Note:  Do not rely on this information. It is very old.


Buckingham, a market town and municipal borough on the left bank of the river Ouse, about 60 miles from London, and ranking as the capital of the county of Bucks. It is a town of great antiquity, was fortified by Edward the Elder in 918, and was captured by the Danes in 1010. It is mentioned in Domesday, and was of importance in the days of Edward III. as a wool staple, and in the reign of Henry VIII. it became a parliamentary borough, and sent two members to Parliament till 1868, when its representation was reduced to one member, and since 1885 it sends no member to Parliament.

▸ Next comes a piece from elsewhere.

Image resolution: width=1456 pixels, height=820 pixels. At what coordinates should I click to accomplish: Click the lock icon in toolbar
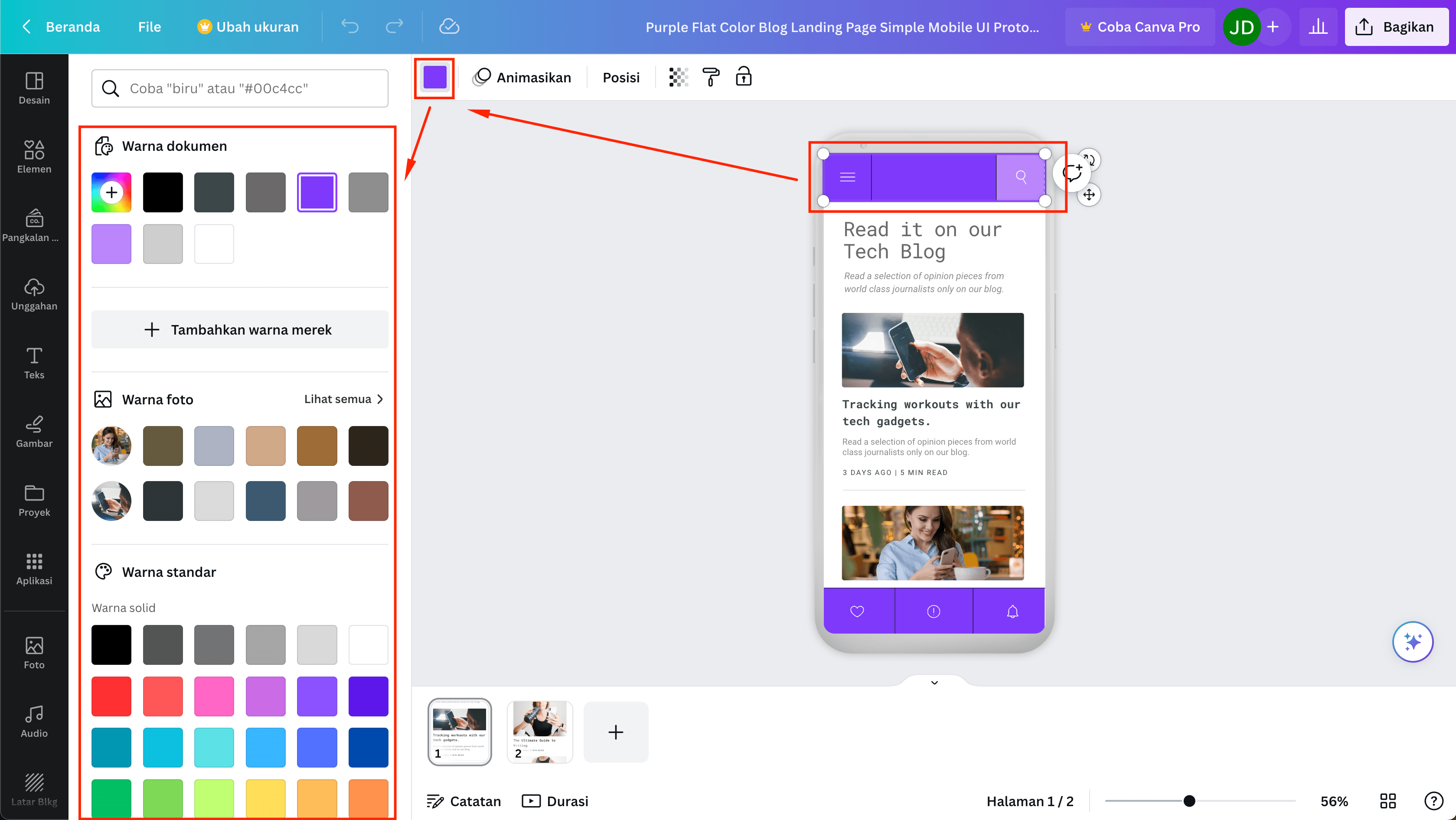tap(743, 78)
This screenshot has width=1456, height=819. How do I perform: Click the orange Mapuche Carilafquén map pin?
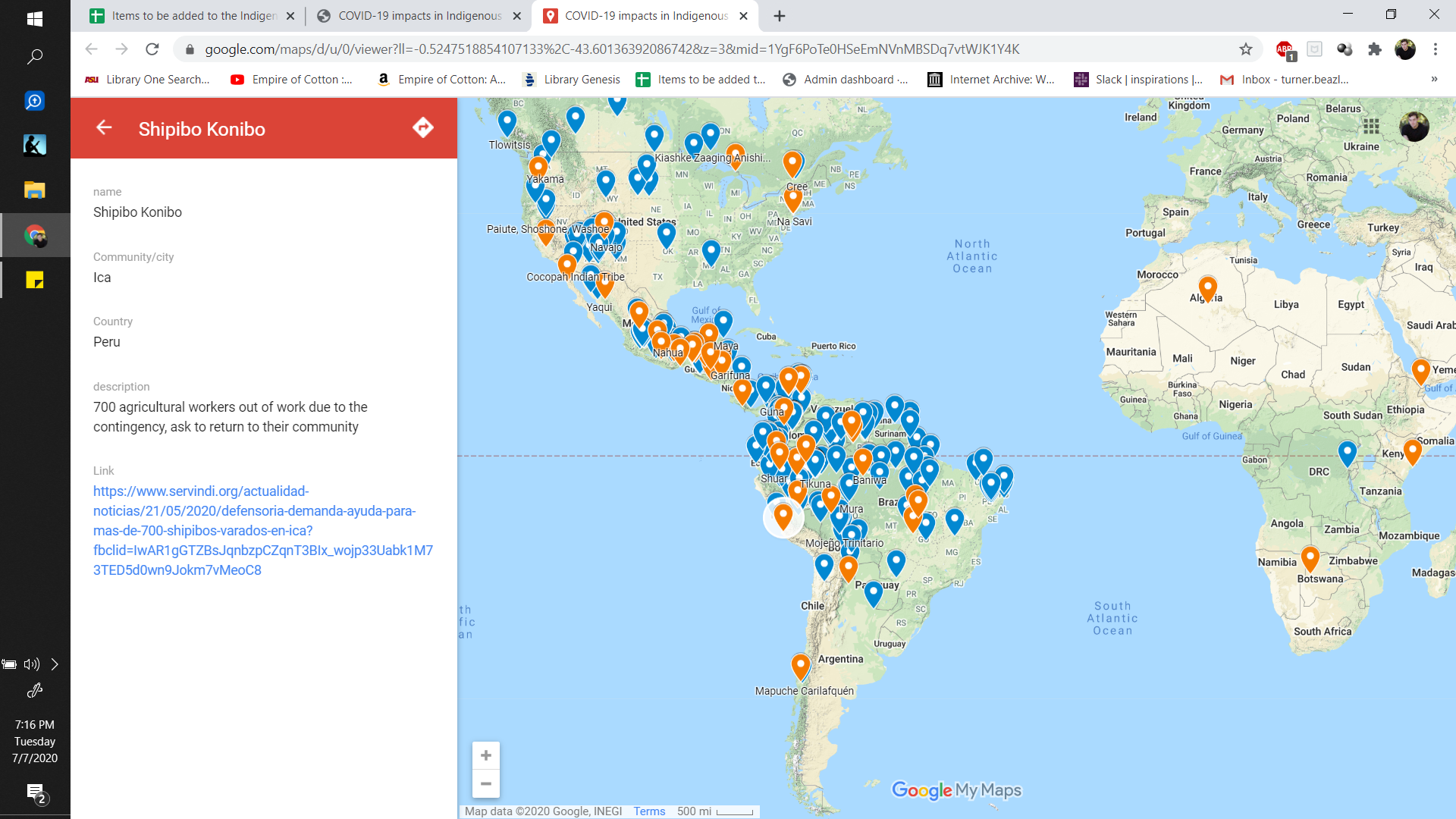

The Ouse almost surrounds the town, and is crossed by three bridges. There are no manufactures of great importance in Buckingham, the chief being bone-grinding, malting, and tanning, and a certain amount of lace-making is carried on in the neighbourhood. The town consists principally of one long straggling street, and has no public buildings of great note beyond the modern (1781) church with a fine spire, and a town hall, also of the eighteenth century. There is an endowed free school, now incorporated with the national school, and a grammar school of Edward VI.'s time. The town gave the title of Earl to William Giffard in William I.'s reign, and also to a son of Edward III., as well as to Marquises and Dukes of Buckingham of later dates.